11. En deuxième lieu, aux termes de l'article L. 511-4 du code de l'entrée et du séjour des étrangers et du droit d'asile : " Ne peuvent faire l'objet d'une obligation de quitter le territoire français : (...) 10° L'étranger résidant habituellement en France si son état de santé nécessite une prise en charge médicale dont le défaut pourrait avoir pour lui des conséquences d'une exceptionnelle gravité et si, eu égard à l'offre de soins et aux caractéristiques du système de santé du pays de renvoi, il ne pourrait pas y bénéficier effectivement d'un traitement approprié (...) ".
12. Mme A... soutient qu'elle souffre de troubles anxieux généralisés nécessitant un suivi psychologique régulier. Toutefois, Mme A... n'établit, ni que son état de santé nécessiterait une prise en charge médicale dont le défaut pourrait entraîner des conséquences sur son état de santé d'une exceptionnelle gravité, ni qu'elle ne pourrait bénéficier d'un traitement approprié à sa pathologie dans son pays d'origine. Par suite, la requérante n'est pas fondée à soutenir que la décision portant obligation de quitter le territoire français méconnaîtrait les dispositions précitées du 10° de l'article L. 511-4 du code de l'entrée et du séjour des étrangers et du droit d'asile.
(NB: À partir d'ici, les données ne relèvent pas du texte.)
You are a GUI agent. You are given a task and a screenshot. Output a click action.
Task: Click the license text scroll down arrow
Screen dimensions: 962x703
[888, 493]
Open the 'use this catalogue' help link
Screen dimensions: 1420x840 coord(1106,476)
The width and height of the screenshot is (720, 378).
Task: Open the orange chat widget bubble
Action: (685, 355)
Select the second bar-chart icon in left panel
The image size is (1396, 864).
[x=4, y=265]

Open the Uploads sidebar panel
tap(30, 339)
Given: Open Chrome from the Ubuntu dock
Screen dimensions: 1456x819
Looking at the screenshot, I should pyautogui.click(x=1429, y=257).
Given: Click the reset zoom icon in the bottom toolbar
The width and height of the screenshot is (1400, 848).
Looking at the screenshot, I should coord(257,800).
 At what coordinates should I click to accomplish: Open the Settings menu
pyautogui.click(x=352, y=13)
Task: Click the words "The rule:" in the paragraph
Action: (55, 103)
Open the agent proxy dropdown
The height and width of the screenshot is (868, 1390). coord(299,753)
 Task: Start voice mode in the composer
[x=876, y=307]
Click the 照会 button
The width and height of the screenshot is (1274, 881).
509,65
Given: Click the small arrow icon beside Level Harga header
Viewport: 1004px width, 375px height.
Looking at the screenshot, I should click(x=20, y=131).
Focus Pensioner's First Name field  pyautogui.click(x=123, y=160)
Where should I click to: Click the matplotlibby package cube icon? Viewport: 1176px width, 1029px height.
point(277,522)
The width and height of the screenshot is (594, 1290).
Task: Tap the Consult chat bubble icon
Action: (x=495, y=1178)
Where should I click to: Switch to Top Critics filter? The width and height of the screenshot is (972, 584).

13. En troisième lieu, les moyens tirés de la méconnaissance des stipulations de l'article 8 de la convention européenne de sauvegarde des droits de l'homme et des libertés fondamentales ainsi que de l'erreur manifeste d'appréciation des conséquences de la décision sur sa situation personnelle doivent être écartés pour les mêmes motifs que ceux retenus au point 9.
En ce qui concerne la décision fixant le pays de renvoi :
14. En premier lieu, il résulte de ce qui précède, que Mme A... n'est pas fondée à exciper de l'illégalité de la décision portant obligation de quitter le territoire français au soutien de ses conclusions dirigées contre la décision fixant le pays de renvoi.
15. En deuxième lieu, les moyens tirés de la méconnaissance des stipulations de l'article 8 de la convention européenne de sauvegarde des droits de l'homme et des libertés fondamentales ainsi que de l'erreur manifeste d'appréciation des conséquences de la décision sur sa situation personnelle doivent être écartés pour les mêmes motifs que ceux retenus au point 9.
16. Il résulte de ce qui précède que Mme A... n'est pas fondée à soutenir que c'est à tort que, par le jugement attaqué, le tribunal administratif de Lille a rejeté sa demande. Par voie de conséquence, les conclusions accessoires de la requérante aux fins d'injonction et d'astreinte et celles qu'elle présente au titre de l'article L. 761-1 du code de justice administrative et de l'article 37 de la loi du 10 juillet 1991 doivent être rejetées.
DÉCIDE :
Article 1er : La requête de Mme A... est rejetée.
Article 2 : Le présent arrêt sera notifié à Mme C... A..., au ministre de l'intérieur et à Me B... D....
Copie sera adressée au préfet du Nord.